**What you are asked to do**
Copies of all lines that contain "will" are needed; take them from the data below.

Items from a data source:
'''

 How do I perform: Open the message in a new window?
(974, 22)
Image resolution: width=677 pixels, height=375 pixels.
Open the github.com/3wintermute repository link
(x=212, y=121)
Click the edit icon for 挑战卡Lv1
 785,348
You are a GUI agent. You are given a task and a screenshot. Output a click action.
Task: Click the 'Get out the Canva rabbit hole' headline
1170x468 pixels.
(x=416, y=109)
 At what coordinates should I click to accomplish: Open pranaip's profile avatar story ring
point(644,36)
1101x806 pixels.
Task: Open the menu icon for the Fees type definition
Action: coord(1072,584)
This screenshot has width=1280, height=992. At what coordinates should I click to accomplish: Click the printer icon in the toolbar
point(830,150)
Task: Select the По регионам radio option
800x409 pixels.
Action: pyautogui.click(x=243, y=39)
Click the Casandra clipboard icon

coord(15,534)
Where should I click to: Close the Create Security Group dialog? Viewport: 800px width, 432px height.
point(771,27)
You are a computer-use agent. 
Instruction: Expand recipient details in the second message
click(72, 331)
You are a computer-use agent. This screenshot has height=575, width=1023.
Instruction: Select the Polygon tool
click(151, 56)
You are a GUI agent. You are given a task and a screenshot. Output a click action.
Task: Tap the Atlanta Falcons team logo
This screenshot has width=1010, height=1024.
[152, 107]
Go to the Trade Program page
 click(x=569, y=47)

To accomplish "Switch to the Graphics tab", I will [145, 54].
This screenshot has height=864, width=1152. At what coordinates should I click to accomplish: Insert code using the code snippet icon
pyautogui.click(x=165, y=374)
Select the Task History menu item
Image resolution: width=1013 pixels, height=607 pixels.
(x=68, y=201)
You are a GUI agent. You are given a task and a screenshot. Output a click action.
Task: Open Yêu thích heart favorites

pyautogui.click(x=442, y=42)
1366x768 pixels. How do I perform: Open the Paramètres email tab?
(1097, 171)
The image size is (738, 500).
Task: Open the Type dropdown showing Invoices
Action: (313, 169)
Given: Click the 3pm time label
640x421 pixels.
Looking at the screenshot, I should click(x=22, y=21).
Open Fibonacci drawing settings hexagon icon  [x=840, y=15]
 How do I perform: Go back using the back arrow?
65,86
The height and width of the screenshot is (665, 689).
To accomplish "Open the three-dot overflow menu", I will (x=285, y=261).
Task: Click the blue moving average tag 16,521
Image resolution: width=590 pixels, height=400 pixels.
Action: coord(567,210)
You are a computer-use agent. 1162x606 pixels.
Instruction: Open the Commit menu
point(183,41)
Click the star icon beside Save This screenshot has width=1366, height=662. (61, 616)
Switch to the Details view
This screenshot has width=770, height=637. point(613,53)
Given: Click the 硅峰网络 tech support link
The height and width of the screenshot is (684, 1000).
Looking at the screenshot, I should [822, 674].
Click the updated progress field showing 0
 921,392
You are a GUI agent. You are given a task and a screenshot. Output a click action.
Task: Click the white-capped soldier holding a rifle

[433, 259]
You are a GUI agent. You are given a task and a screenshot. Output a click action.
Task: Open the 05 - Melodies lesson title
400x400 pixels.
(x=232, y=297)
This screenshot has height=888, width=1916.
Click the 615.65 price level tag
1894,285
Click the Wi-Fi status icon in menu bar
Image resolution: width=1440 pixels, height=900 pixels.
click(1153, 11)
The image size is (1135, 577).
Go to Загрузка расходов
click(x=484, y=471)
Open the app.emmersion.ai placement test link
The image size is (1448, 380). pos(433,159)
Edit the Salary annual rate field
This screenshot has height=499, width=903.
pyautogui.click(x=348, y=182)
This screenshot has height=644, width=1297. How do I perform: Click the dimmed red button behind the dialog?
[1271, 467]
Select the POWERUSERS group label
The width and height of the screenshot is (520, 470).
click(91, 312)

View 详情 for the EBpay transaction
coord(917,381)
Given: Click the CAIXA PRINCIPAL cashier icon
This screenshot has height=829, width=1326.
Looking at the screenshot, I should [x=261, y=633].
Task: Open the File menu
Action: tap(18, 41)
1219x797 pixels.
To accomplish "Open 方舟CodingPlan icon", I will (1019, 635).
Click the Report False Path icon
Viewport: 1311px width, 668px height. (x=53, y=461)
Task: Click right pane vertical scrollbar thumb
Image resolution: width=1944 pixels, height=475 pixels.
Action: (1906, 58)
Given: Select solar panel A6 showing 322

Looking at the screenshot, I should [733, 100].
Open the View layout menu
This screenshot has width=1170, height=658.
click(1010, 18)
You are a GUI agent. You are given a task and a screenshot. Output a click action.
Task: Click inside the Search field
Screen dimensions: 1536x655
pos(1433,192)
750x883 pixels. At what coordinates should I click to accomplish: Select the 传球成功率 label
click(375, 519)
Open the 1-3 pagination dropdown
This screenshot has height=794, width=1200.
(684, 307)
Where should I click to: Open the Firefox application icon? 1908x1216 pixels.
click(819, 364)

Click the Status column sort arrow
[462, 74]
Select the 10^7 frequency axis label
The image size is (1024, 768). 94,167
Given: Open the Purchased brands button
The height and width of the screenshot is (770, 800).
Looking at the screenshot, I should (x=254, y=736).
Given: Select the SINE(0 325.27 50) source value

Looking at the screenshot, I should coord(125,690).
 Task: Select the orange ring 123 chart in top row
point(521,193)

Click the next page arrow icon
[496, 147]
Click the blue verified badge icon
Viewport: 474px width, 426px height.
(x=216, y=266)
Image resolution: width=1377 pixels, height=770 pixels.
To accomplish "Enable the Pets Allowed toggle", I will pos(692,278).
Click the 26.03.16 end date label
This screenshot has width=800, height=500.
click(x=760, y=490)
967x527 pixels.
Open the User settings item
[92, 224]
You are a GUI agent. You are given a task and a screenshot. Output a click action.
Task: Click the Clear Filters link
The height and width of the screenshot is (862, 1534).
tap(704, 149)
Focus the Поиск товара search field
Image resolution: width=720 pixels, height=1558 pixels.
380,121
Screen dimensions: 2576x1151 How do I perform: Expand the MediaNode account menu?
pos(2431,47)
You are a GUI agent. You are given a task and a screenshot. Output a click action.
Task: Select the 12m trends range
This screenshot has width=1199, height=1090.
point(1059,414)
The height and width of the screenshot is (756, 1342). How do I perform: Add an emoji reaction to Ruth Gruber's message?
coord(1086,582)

'''

**Solution for this exercise**
To accomplish "Switch to the Graphics tab", I will [145, 54].
To accomplish "Open the three-dot overflow menu", I will (x=285, y=261).
To accomplish "Open 方舟CodingPlan icon", I will (1019, 635).
To accomplish "Enable the Pets Allowed toggle", I will pos(692,278).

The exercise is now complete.